[Work instructions]:
Search the entries below for "will", and copy each line where it appears.
╔══
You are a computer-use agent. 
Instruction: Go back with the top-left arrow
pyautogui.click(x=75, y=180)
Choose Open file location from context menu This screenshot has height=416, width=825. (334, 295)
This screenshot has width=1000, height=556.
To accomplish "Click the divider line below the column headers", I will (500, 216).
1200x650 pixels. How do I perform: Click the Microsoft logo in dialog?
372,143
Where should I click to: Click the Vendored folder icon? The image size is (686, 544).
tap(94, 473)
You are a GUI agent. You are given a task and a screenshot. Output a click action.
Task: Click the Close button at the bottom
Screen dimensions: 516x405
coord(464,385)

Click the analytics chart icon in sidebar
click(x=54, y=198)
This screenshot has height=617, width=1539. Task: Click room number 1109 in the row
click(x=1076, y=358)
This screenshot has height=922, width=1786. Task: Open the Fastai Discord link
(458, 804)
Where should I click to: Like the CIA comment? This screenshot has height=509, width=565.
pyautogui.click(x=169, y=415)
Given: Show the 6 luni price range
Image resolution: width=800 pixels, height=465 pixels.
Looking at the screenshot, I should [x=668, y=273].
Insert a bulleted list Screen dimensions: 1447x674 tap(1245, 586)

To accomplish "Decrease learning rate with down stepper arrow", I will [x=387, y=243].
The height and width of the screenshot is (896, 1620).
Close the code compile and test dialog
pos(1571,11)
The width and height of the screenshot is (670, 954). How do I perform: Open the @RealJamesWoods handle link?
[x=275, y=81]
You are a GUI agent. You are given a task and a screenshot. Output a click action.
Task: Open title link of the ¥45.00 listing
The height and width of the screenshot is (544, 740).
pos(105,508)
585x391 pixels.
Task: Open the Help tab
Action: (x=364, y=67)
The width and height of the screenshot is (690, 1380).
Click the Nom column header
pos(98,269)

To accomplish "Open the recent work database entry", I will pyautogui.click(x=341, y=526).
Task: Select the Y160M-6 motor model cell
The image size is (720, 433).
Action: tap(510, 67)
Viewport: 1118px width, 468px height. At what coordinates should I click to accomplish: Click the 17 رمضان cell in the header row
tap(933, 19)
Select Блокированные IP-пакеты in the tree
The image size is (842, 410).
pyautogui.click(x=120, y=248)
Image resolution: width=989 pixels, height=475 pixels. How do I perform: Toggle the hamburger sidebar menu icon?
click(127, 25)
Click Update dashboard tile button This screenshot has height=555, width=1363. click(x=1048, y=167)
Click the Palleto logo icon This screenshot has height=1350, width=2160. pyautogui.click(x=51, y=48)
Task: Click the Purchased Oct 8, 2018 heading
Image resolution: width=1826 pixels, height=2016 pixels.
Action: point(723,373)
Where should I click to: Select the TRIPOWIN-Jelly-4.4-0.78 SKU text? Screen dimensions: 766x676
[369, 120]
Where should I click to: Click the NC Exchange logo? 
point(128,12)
╚══
[Completed task]:
To accomplish "Click the divider line below the column headers", I will (500, 216).
To accomplish "Decrease learning rate with down stepper arrow", I will [x=387, y=243].
To accomplish "Open the recent work database entry", I will pyautogui.click(x=341, y=526).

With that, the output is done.